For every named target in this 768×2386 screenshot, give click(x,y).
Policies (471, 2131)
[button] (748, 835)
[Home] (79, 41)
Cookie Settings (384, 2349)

###

__What is needed__. Would you retype the listing above in full, exactly as it reads?

__Your solution__.
For every named target in this 768×2386 screenshot, give click(x,y).
Policies (471, 2131)
[button] (748, 835)
[Home] (79, 41)
Cookie Settings (384, 2349)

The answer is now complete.